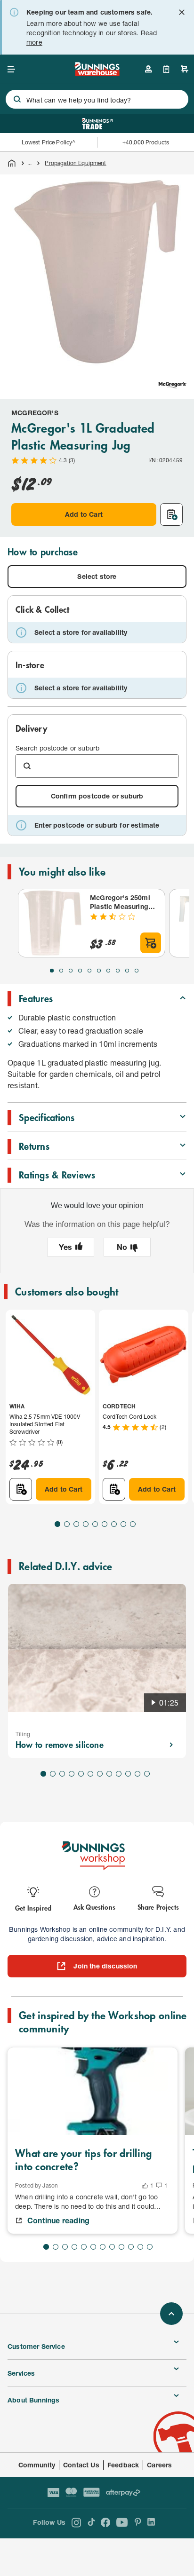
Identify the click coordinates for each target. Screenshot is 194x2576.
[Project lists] (166, 69)
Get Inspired (33, 1907)
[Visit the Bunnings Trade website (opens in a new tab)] (97, 123)
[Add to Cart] (150, 942)
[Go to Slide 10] (136, 970)
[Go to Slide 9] (127, 970)
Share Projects (158, 1906)
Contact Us (81, 2465)
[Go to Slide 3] (71, 970)
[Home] (12, 163)
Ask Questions (94, 1906)
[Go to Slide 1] (52, 970)
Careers (159, 2465)
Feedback (123, 2465)
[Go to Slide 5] (89, 970)
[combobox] (97, 99)
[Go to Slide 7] (108, 970)
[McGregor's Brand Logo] (172, 385)
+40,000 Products (145, 142)
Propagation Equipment (75, 162)
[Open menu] (11, 69)
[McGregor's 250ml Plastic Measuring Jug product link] (52, 923)
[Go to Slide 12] (147, 1774)
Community (37, 2465)
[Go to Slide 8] (118, 970)
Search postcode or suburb (57, 748)
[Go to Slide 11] (137, 1774)
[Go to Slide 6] (99, 970)
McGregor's (34, 413)
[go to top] (171, 2313)
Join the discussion (105, 1966)
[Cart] (184, 69)
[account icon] (148, 69)
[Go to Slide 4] (80, 970)
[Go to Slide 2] (61, 970)
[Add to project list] (171, 514)
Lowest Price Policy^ (49, 142)
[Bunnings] (97, 73)
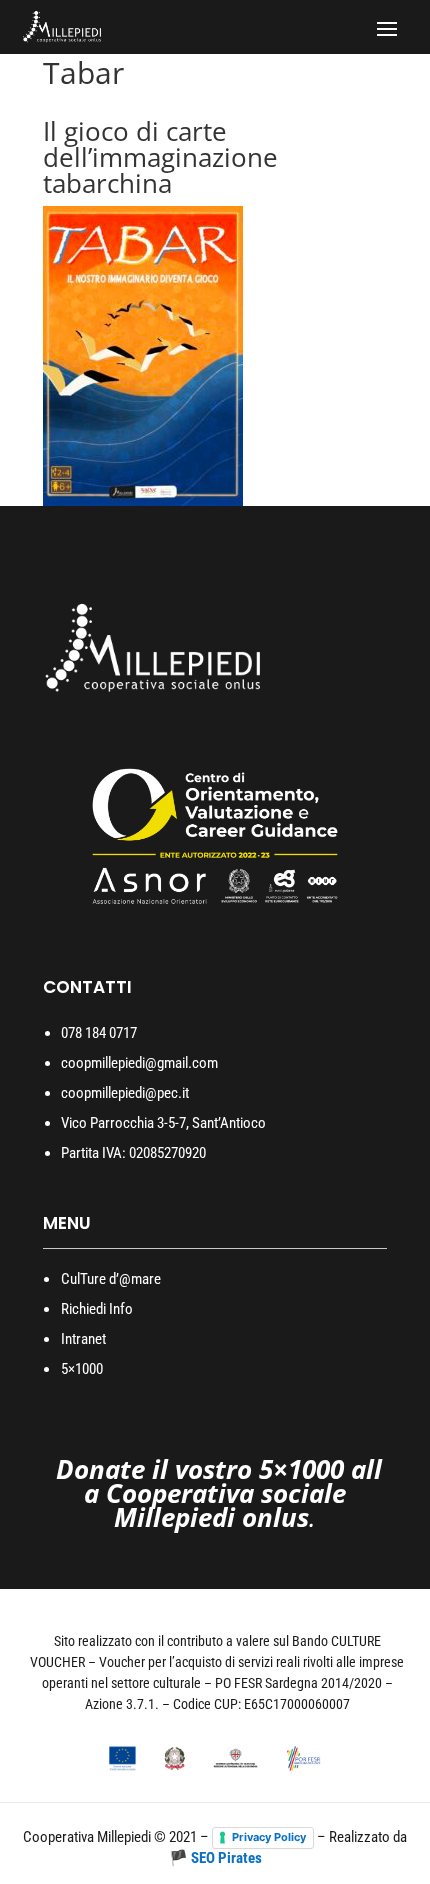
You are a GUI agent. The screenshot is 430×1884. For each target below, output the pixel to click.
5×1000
# # #
- Task brief
The entries above are to be retyped exactly, with each picture left out.

- Exercise output
Identify the click coordinates for each target. Screenshot is 194x2576.
[Project lists] (166, 69)
Get Inspired (33, 1907)
[Visit the Bunnings Trade website (opens in a new tab)] (97, 123)
[Add to Cart] (150, 942)
[Go to Slide 10] (136, 970)
[Go to Slide 9] (127, 970)
Share Projects (158, 1906)
Contact Us (81, 2465)
[Go to Slide 3] (71, 970)
[Home] (12, 163)
Ask Questions (94, 1906)
[Go to Slide 1] (52, 970)
Careers (159, 2465)
Feedback (123, 2465)
[Go to Slide 5] (89, 970)
[combobox] (97, 99)
[Go to Slide 7] (108, 970)
[McGregor's Brand Logo] (172, 385)
+40,000 Products (145, 142)
Propagation Equipment (75, 162)
[Open menu] (11, 69)
[McGregor's 250ml Plastic Measuring Jug product link] (52, 923)
[Go to Slide 12] (147, 1774)
Community (37, 2465)
[Go to Slide 8] (118, 970)
Search postcode or suburb (57, 748)
[Go to Slide 11] (137, 1774)
[Go to Slide 6] (99, 970)
McGregor's (34, 413)
[go to top] (171, 2313)
Join the discussion (105, 1966)
[Cart] (184, 69)
[account icon] (148, 69)
[Go to Slide 4] (80, 970)
[Go to Slide 2] (61, 970)
[Add to project list] (171, 514)
Lowest Price Policy^ (49, 142)
[Bunnings] (97, 73)
You are a GUI agent. The screenshot is 430×1884. For each target below, output the pixel to click.
5×1000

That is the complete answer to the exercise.